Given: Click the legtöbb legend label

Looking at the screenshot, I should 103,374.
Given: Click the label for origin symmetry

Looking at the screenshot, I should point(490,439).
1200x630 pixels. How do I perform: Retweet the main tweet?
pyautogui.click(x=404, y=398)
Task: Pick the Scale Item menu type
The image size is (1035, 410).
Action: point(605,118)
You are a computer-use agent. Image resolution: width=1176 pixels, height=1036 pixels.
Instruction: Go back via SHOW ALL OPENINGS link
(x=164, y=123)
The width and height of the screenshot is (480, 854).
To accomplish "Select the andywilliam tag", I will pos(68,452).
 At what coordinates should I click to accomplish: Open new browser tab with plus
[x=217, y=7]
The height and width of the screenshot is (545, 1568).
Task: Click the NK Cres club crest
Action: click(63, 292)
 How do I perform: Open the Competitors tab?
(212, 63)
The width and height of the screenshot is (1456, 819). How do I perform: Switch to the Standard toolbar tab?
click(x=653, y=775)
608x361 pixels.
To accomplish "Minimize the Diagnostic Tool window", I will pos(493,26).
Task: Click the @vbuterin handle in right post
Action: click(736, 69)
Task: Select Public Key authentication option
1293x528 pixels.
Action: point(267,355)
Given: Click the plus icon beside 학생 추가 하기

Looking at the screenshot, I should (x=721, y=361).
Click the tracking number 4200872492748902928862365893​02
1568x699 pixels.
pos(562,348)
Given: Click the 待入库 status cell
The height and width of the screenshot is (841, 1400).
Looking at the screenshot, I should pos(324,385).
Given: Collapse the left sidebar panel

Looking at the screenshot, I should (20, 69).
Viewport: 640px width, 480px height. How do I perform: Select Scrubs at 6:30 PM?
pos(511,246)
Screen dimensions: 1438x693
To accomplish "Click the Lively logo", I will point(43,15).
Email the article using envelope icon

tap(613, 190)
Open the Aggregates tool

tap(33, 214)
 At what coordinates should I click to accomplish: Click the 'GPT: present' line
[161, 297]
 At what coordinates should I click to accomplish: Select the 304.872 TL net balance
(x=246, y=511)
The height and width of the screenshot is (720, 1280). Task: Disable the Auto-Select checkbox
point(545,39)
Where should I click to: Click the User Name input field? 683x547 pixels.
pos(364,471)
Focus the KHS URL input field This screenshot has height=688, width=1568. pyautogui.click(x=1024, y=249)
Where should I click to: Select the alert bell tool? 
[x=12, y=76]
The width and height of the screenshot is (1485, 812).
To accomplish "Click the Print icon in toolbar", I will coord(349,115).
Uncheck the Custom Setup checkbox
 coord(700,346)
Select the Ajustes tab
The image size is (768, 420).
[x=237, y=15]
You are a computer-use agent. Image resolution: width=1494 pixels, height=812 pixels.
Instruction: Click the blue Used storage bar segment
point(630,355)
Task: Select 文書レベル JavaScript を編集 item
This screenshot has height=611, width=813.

# [WHAT THIS TASK INVOLVES]
Copy out exactly the line holding "Where should I click to: Select" and each line after it through the end of the entries, and leave out everything else.

# [ANSWER TO THIS PROBLEM]
Where should I click to: Select the alert bell tool? 
[x=12, y=76]
The width and height of the screenshot is (1485, 812).
To accomplish "Click the Print icon in toolbar", I will coord(349,115).
Uncheck the Custom Setup checkbox
 coord(700,346)
Select the Ajustes tab
The image size is (768, 420).
[x=237, y=15]
You are a computer-use agent. Image resolution: width=1494 pixels, height=812 pixels.
Instruction: Click the blue Used storage bar segment
point(630,355)
Task: Select 文書レベル JavaScript を編集 item
This screenshot has height=611, width=813.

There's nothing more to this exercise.